Jean Bodin was a notable French jurist with a reputation for rational discourse and humanism. It makes this book all the more difficult to explain: De la Demonomanie des Sorciers. It is Bodin's work on sorcery, published in 1580. The subject seemed to make him throw out all sense of judicial responsibility. When it came to witchcraft, Bodin was an uncritical believer. Bodin defined a witch as someone who tries to bring about some ungodly act through a pact with the Devil. He had no mercy toward those found to be guilty of witchcraft. Death was the appropriate punishment, fire the preferred means. Judges who did not so punish witches should be punished with death themselves. He argued that this was the only way to appease the wrath of God, which would bring pestilence and other calumnies on nations that did not act severely against witches.
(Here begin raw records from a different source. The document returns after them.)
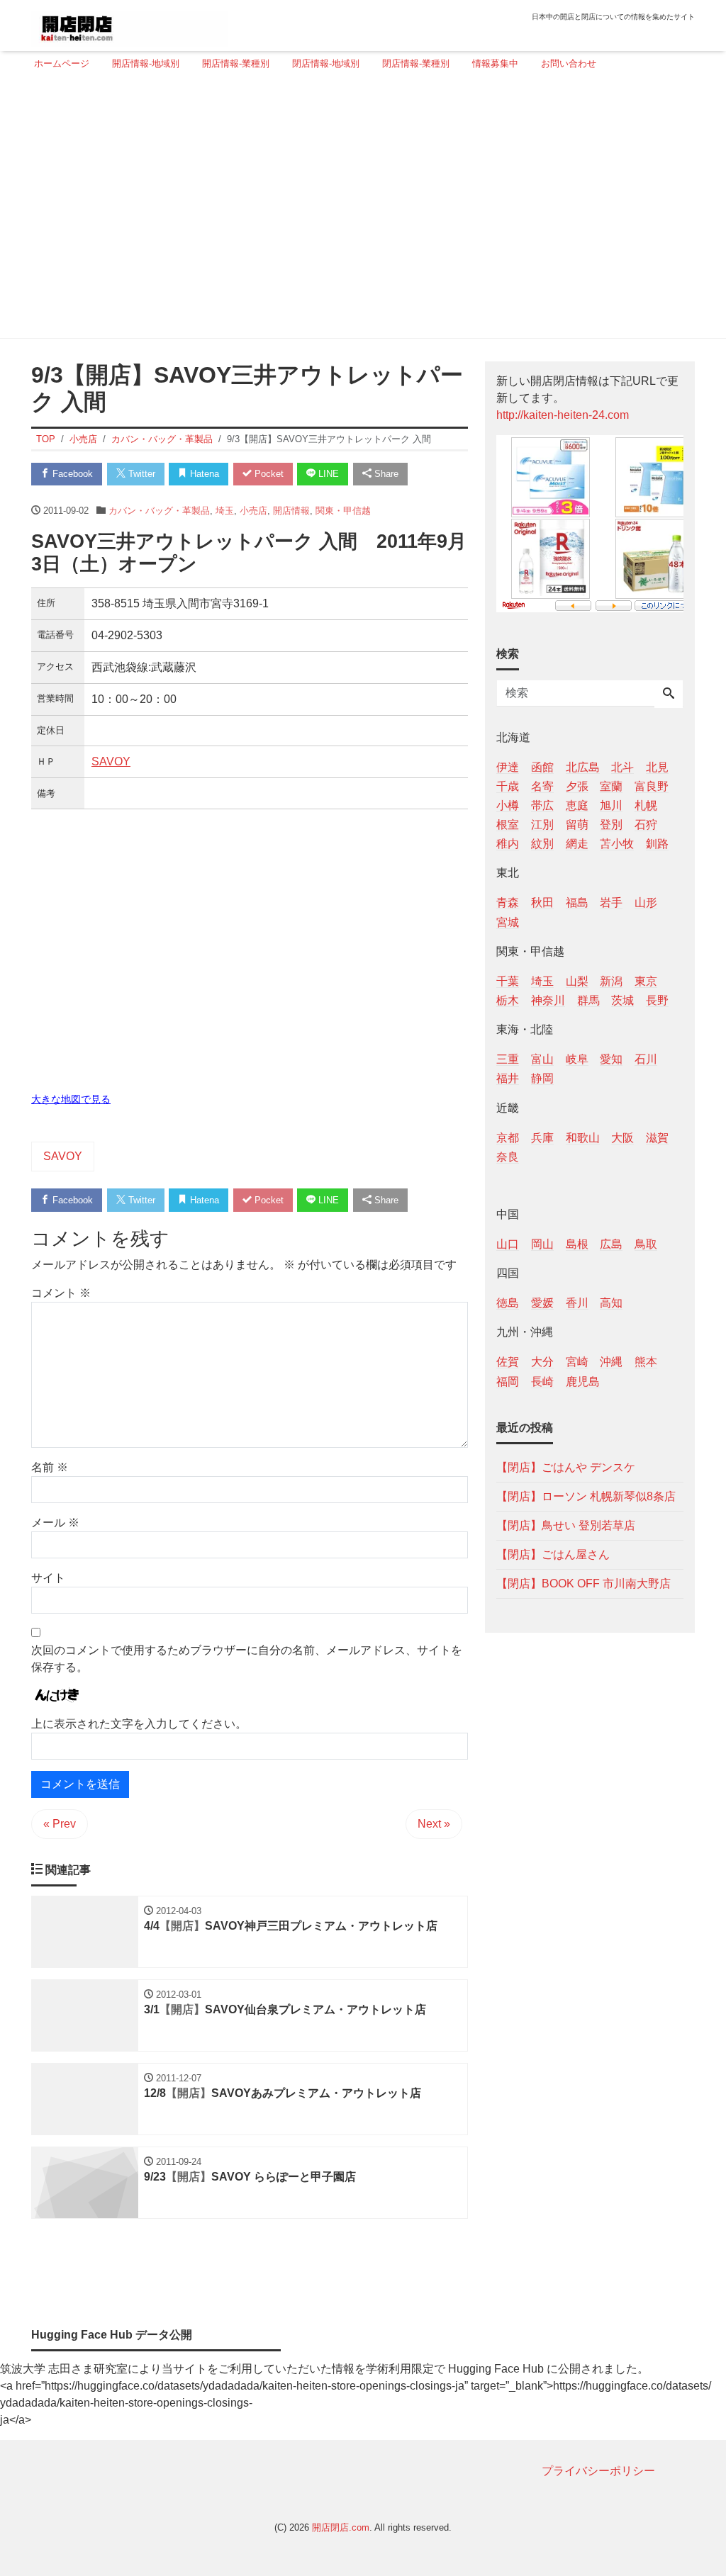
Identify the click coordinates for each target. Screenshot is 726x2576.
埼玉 (225, 510)
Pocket (268, 473)
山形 (646, 902)
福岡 (507, 1382)
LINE (327, 473)
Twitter (140, 473)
On top of this, Bodin believed in throwing out all normal legal protections when someone was accused of sorcery. He claimed that no one accused of witchcraft should be "acquitted and set free unless the calumny of the accuser is clearer than the sun, inasmuch as the proof of such crimes is so obscure and so difficult that not one witch in a million would be accused or punished if the procedure were governed by the ordinary rules." Indeed, he was right, not one in a million so accused would have been convicted, but he failed to recognize the correct reason was that they were innocent, which is why those protections were put there in the first place. He also failed to see that when accusations become tantamount to conviction, false accusations will surely follow. Item 242. $9,500.